[Data records]

========================================================================

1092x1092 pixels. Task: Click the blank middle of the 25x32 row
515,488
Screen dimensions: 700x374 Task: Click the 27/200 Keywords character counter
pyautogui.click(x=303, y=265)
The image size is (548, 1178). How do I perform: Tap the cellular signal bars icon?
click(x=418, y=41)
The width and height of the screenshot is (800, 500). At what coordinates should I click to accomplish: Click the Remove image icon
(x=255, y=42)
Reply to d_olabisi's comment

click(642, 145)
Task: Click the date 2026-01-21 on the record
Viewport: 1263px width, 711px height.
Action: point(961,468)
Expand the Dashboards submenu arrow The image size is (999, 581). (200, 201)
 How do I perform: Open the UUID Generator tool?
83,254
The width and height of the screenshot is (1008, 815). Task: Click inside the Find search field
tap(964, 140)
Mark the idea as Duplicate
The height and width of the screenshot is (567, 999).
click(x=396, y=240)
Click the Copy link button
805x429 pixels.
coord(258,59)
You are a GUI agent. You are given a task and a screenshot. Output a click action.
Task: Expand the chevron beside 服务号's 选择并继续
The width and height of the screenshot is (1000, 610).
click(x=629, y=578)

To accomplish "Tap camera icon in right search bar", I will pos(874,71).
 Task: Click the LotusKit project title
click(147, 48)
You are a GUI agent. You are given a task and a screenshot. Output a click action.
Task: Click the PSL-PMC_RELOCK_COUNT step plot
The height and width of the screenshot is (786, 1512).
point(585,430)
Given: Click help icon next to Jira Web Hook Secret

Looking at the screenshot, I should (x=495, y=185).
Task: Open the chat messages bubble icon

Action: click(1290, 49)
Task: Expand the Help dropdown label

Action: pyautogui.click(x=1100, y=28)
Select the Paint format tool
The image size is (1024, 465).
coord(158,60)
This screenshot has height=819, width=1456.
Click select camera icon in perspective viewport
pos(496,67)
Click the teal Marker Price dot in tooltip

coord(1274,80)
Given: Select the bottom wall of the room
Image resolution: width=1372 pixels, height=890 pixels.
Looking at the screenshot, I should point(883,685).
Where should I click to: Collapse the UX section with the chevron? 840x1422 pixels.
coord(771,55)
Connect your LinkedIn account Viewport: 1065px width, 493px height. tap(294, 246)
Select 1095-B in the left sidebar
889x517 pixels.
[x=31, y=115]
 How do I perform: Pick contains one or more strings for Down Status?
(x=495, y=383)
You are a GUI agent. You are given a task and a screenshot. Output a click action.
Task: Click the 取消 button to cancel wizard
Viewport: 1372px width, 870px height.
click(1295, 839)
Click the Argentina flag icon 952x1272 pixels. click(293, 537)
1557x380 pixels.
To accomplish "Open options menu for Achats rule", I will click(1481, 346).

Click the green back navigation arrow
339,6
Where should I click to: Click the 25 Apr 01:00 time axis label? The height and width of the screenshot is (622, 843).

========================================================================

● WORK INSTRUCTIONS
Lines with the string "button": say how many appear in the entries above, giving the number alone.

● PROBLEM SOLUTION
2